Jan Groover
Photographer Painter
Jan Groover was an American photographer from New Jersey who died in 2012.
She studied painting at the Pratt Institute in New York, graduating in 1965. After completing a master's degree at Ohio University, she taught at the University of Hartford, Connecticut, and at the State University of New York. Gregory Crewdson was among her students.
Jan Groover took up photography as a challenge. Noting that ‘photography was not taken seriously’ in the United States in the 1960s, she moved away from abstract painting, which she had studied. In 1967, Jan Groover bought her first camera, which she described as her ‘first adult act.’ However, her taste for abstraction and pictoriality was evident from her earliest series of polyptychs, in which the subject was multiplied, fragmented or hidden behind opaque forms, to the point of being negated.
From the late 1970s onwards, Jan Groover turned to still life, a classic genre of the pictorial arts, which she explored until the end of her life through an exceptional diversity of subjects, formats and processes. While documentary photography was in the spotlight in magazines such as LIFE, Jan Groover drew on her knowledge of painting in her photographic work, helping to elevate abstract photography to a higher level, producing images for the pleasure of form, far removed from any meaning or political statement.
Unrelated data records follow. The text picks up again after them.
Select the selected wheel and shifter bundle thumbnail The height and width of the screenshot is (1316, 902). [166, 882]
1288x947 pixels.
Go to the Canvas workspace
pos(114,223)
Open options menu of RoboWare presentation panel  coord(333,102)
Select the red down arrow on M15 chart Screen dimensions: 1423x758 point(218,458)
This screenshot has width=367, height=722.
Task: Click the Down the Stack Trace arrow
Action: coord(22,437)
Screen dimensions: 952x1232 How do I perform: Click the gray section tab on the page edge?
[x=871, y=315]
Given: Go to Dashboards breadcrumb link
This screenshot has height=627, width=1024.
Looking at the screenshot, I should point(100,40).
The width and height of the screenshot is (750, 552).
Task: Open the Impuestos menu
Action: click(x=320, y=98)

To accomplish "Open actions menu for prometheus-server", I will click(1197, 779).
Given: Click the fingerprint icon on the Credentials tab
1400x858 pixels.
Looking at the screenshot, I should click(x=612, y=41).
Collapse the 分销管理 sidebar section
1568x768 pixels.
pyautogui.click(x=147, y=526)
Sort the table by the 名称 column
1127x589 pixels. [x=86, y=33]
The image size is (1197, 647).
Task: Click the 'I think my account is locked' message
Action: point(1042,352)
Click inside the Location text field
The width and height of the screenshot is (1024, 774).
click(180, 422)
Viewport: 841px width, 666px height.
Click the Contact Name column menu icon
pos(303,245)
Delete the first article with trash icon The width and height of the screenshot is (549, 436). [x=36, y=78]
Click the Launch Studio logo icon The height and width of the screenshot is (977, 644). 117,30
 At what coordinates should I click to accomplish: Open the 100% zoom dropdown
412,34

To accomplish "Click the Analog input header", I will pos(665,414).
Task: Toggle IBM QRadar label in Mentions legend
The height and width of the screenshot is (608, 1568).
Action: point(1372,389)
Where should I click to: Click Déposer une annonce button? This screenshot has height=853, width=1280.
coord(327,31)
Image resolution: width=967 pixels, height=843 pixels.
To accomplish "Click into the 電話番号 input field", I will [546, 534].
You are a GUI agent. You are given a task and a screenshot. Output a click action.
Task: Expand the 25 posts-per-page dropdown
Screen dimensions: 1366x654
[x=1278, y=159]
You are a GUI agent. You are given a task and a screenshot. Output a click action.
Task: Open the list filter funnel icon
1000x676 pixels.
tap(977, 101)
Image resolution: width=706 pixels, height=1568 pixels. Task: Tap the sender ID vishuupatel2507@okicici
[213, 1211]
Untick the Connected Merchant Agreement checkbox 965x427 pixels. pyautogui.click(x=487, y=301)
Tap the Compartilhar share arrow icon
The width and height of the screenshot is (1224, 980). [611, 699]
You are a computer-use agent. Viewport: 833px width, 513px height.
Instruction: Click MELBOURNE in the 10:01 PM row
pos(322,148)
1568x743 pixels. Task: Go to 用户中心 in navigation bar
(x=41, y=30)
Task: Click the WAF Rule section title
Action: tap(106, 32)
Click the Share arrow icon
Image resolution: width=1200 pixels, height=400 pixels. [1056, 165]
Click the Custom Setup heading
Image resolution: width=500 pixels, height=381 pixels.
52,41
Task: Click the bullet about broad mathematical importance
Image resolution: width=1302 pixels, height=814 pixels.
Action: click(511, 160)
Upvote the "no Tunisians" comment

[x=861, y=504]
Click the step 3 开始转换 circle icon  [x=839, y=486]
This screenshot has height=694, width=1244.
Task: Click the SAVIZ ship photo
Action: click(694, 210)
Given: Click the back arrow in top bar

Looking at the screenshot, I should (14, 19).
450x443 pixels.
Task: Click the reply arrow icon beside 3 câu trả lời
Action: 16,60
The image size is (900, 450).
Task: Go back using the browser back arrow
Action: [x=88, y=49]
In addition to still lifes, Jan Groover's work also includes series on the themes of motorways, portraits and body parts. A key player in the transformation of the photographic medium towards greater versatility, a quality previously attributed to painting or drawing, Jan Groover experiments with different creative techniques. For example, she uses platinum and palladium printing for her series of urban photographs and portraits of her loved ones, such as John Coplans and Janet Borden, with whom she is in constant intellectual dialogue.
Featured in numerous public collections around the world, her work was the subject of a major retrospective at MoMA in New York in 1987 and more recently at the Musée de l'Élysée in Lausanne, Switzerland (2019).
Jan Groover is considered one of the greatest American photographers, particularly known for her still life compositions. Her work has had an impact on the recognition of colour photography.